National principles for clinical education during the COVID-19 pandemic

Purpose

To set out national principles to guide the decisions of professions, Accreditation Authorities, education providers and health services about student clinical education during the COVID-19 pandemic response.

Background

The COVID-19 pandemic is challenging the health system requiring rapid changes to health services and models of care, and new levels of collaboration across sectors. Some student placements have been paused or cancelled as health service providers prepare for the pandemic. Students may also be needed as part of the surge workforce depending on the severity of the pandemic.

Registration as a health practitioner confirms a student has the necessary knowledge, clinical skills and capabilities to start as a beginner practitioner. Education providers rely on supervised clinical placements in health services as part of clinical education, especially for students to develop higher order clinical capabilities such as diagnosis, management and professional judgement. However, accreditation standards for programs leading to registration are quite flexible about how these capabilities can be taught and assessed.

Australia’s future health workforce is dependent on current students maintaining access to a range of opportunities to build these capabilities. Their timely graduation and registration is critical to workforce sustainability.

The Australian Government, through the Health and Education portfolios, and the Australian Health Practitioner Regulation Agency (Ahpra), National Boards and Accreditation Authorities, want to encourage student placements to continue where this is safe and possible. Clinical education arrangements, including supervised placements vary across professions. They can occur within different settings, including state/territory public hospitals and health services, as well as placements in private practice and the non-government sector. Placements can provide mutual benefit to the health service and the student. How best to achieve this varies and may need further modification during the pandemic, with the safety of care paramount.

We recognise that health services and supervising clinicians will decide how placements continue, balancing the short versus long-term risks and benefits to students and the health workforce. Based on our collective experience, we propose the following principles for student clinical education. These are deliberately high level and flexible, recognising the dynamic environment and the needs of different health services, professions and education providers. The statement of principles acknowledges and complements statements developed for specific professions by professional bodies and Accreditation Authorities.

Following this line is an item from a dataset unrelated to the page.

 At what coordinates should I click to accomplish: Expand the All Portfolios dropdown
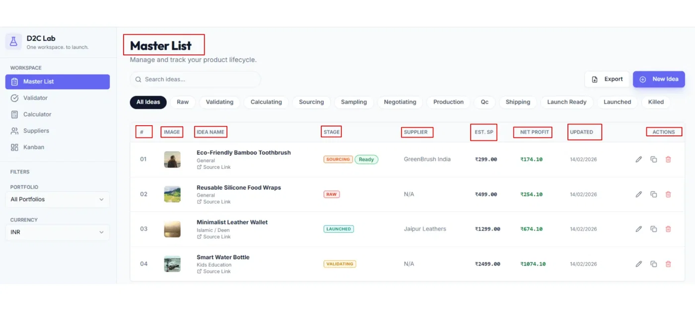(58, 199)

Clinical education principles for the COVID-19 pandemic

  1. Safety – the safety of patients, students and staff working in health services, and the provision of high-quality care to patients is paramount.
    1. The roles and tasks assigned to students should be as safe as possible.
    2. Students must be trained in using personal protective equipment (PPE).
    3. Students must have access to appropriate PPE, at the level recommended by their clinical supervisor or jurisdictional guidelines.
    4. Students, or their regular contacts, at higher risk of COVID-19 require special consideration.
    5. Safety of the longer-term workforce is also an important consideration.
  2. Continuation – continue clinical education, including placements, as much as possible to balance quality learning opportunities for students with the short and long-term health needs of the population, and service providers’ priorities.
  3. Outcome focussed – accreditation standards support flexible approaches to clinical education with a focus on achievement of learning outcomes within the dynamic context of the pandemic.
  4. Collaborate and innovate – effective clinical placements are a collaboration between students, supervising clinicians, health services and educational organisations. This requires close communication with all stakeholders. Sharing resources and innovative responses to the COVID-19 pandemic across sectors is encouraged.
  5. Prioritise – students closest to graduation can contribute most to patient care, and their timely graduation and registration is critical to workforce sustainability.
  6. Capacity – use clinical education arrangements to extend capacity and consider where students could use their existing skills in the health system and community with different supervision models and away from the frontline COVID-19 response. This would release staff and resources for COVID-19 work and can also provide quality learning opportunities.
  7. Identify, monitor and manage risks to students, education providers and health services according to pandemic data and service demands as they change.
  8. Maximise recognition of appropriate clinical experience – education providers and Accreditation Authorities to maximise the recognition of relevant learning gained by registered students in paid employment as appropriate to individual professions, within jurisdictional contexts.

Other considerations

  • Where services are reduced or suspended for safety reasons in certain professions, weighing up the capacity of clinicians to manage students and the ability for students to achieve learning outcomes may be necessary.
  • Putting aside competition to secure placements will help service providers and the community, as well as students and education providers.
  • Education providers and health services are encouraged to implement mechanisms to ensure students adhere to placement protocols, their supervisors’ directions and government instructions regarding the pandemic, for example, by social distancing and limiting travel for placements.